It’s one thing for Apple and Google to throw the right-wing Twitter competitor Parler out if its app stores. It’s another thing altogether for Amazon Web Services to deplatform Parler. Yet that’s what will happen by midnight today, according to BuzzFeed.

Parler deserves no sympathy, obviously. The service proudly takes even less responsibility for the garbage its members post than Twitter and Facebook do, and it was one of the places where planning for the insurrectionist riots took place. But Amazon’s actions raise some important free-speech concerns.

Think of the internet as a pyramid. Twitter and Facebook, as well as Google and Apple’s app stores, are at the top of that pyramid — they are commercial enterprises that may govern themselves as they choose. Donald Trump is far from the first person to be thrown off social networks, and Parler isn’t even remotely the first app to be punished.

But Amazon Web Services, or AWS, exists somewhere below the top of the pyramid. It is foundational; its servers are the floor upon which other things are built. AWS isn’t the bottom layer of the pyramid — it is, in its own way, a commercial enterprise. But it has a responsibility to respecting the free-speech rights of its clients that Twitter and Facebook do not.

Yet AWS has an acceptable-use policy that reads in part:

You may not use, or encourage, promote, facilitate or instruct others to use, the Services or AWS Site for any illegal, harmful, fraudulent, infringing or offensive use, or to transmit, store, display, distribute or otherwise make available content that is illegal, harmful, fraudulent, infringing or offensive.

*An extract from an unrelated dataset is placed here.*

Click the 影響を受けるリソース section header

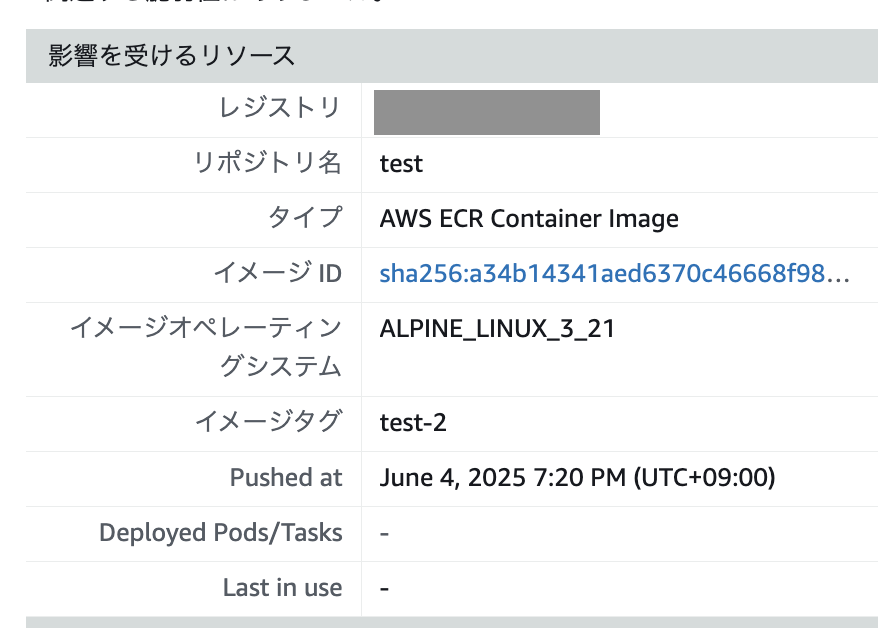pyautogui.click(x=171, y=56)
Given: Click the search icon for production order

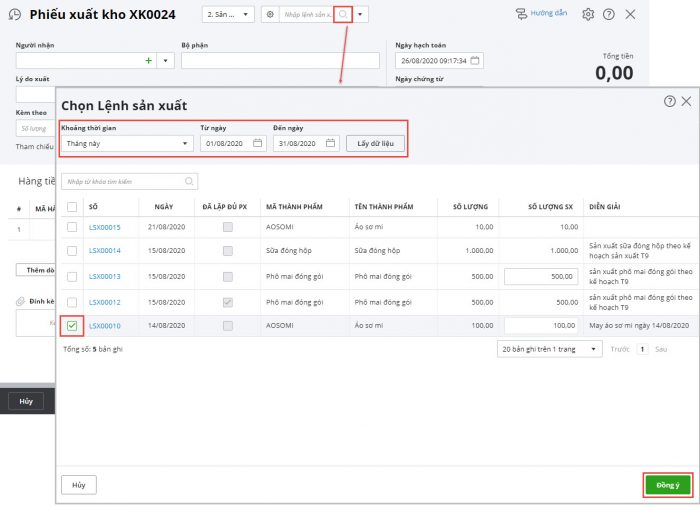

For AWS to cut off Parler would be like the phone company blocking all calls from a person or organization it deems dangerous. Yet there’s little doubt that Parler violated AWS’s acceptable-use policy. Look for Parler to re-establish itself on an overseas server. Is that what we want?

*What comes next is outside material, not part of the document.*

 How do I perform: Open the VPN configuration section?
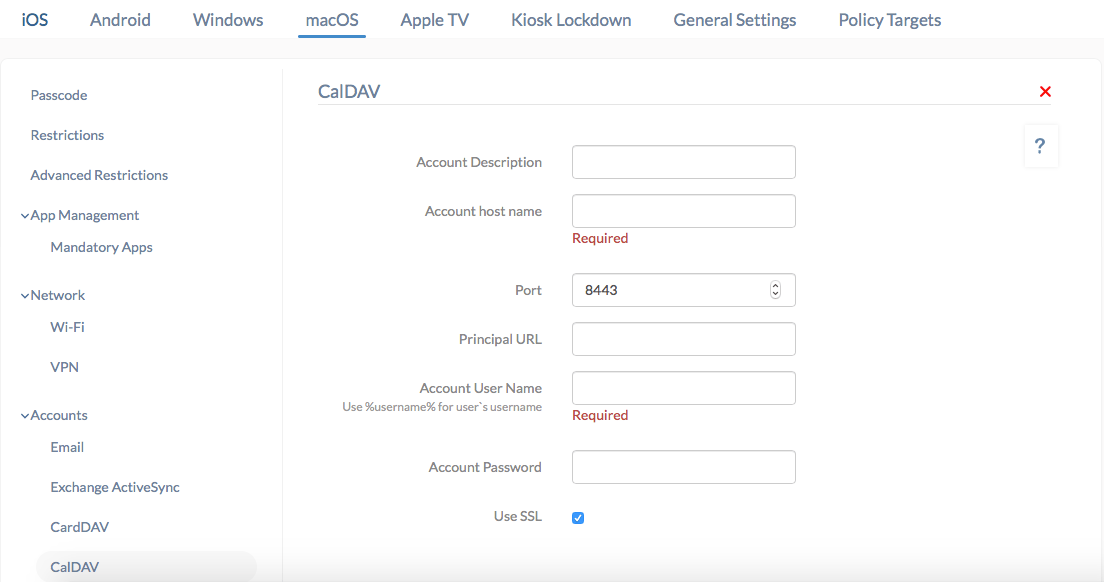pos(64,367)
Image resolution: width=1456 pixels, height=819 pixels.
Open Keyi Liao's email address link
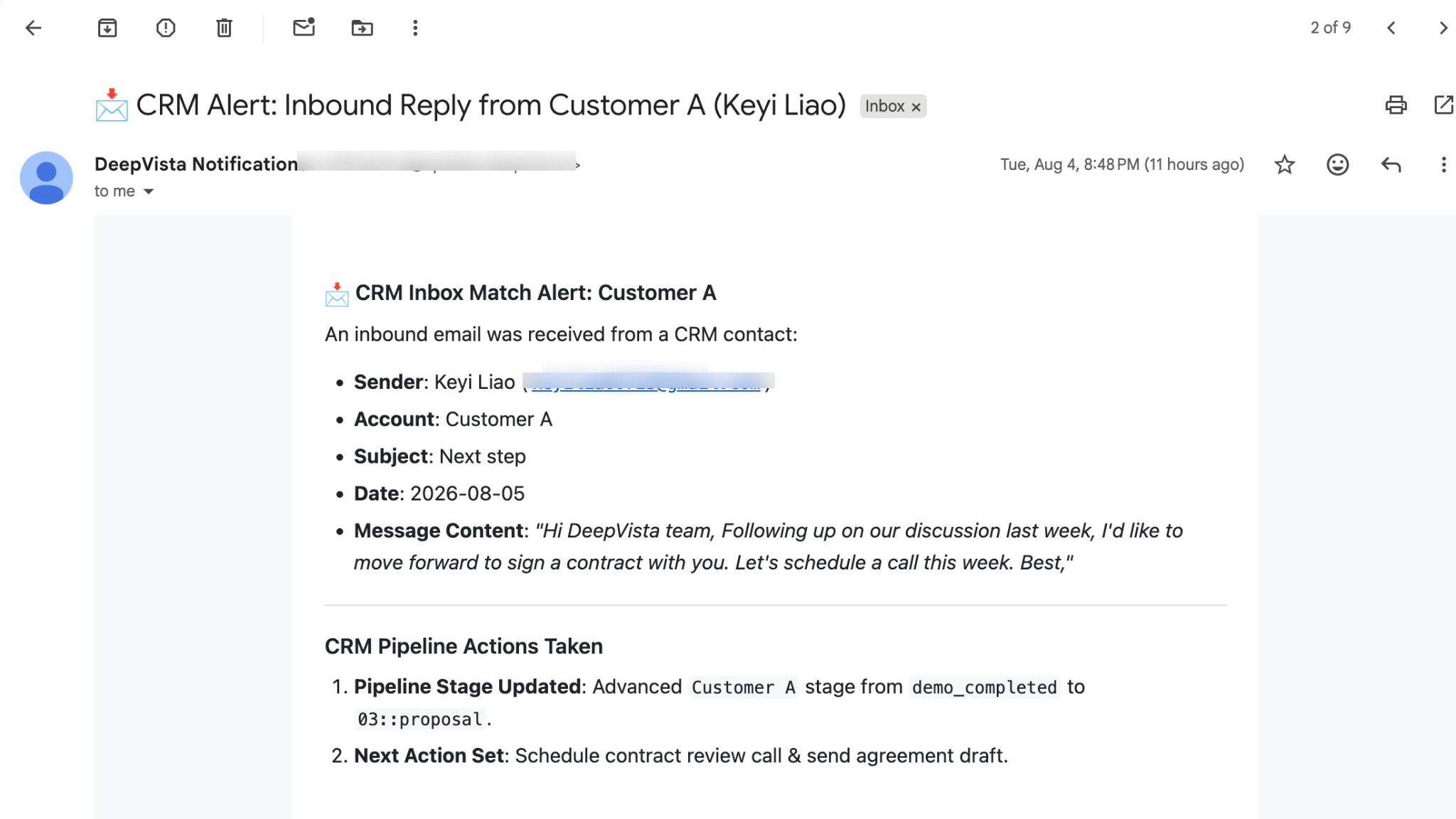[x=646, y=383]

Meanwhile, Paul Moriarty, a member of the New Jersey State Assembly, wants Comcast to stop carrying Fox News and Newsmax, according to CNN’s “Reliable Sources” newsletter. And CNN’s Oliver Darcy is cheering him on, writing:

Moriarty has a point. We regularly discuss what the Big Tech companies have done to poison the public conversation by providing large platforms to bad-faith actors who lie, mislead, and promote conspiracy theories. But what about TV companies that provide platforms to networks such as Newsmax, One America News — and, yes, Fox News? [Darcy’s boldface]

Again, Comcast and other cable providers are not obligated to carry any particular service. Just recently we received emails from Verizon warning that it might drop WCVB-TV (Channel 5) over a fee dispute. Several years ago, Al Jazeera America was forced to throw in the towel following its unsuccessful efforts to get widespread distribution on cable.

But the power of giant telecom companies to decide what channels will be carried and what will not is immense, and something we ought to be concerned about.

I have no solutions. But I think it’s worth pointing out that AWS’s action against Parler is considerably more ominous than Google’s and Apple’s, and that for elected officials to call on Comcast to drop certain channels is more ominous still.

We have some thinking to do as a society.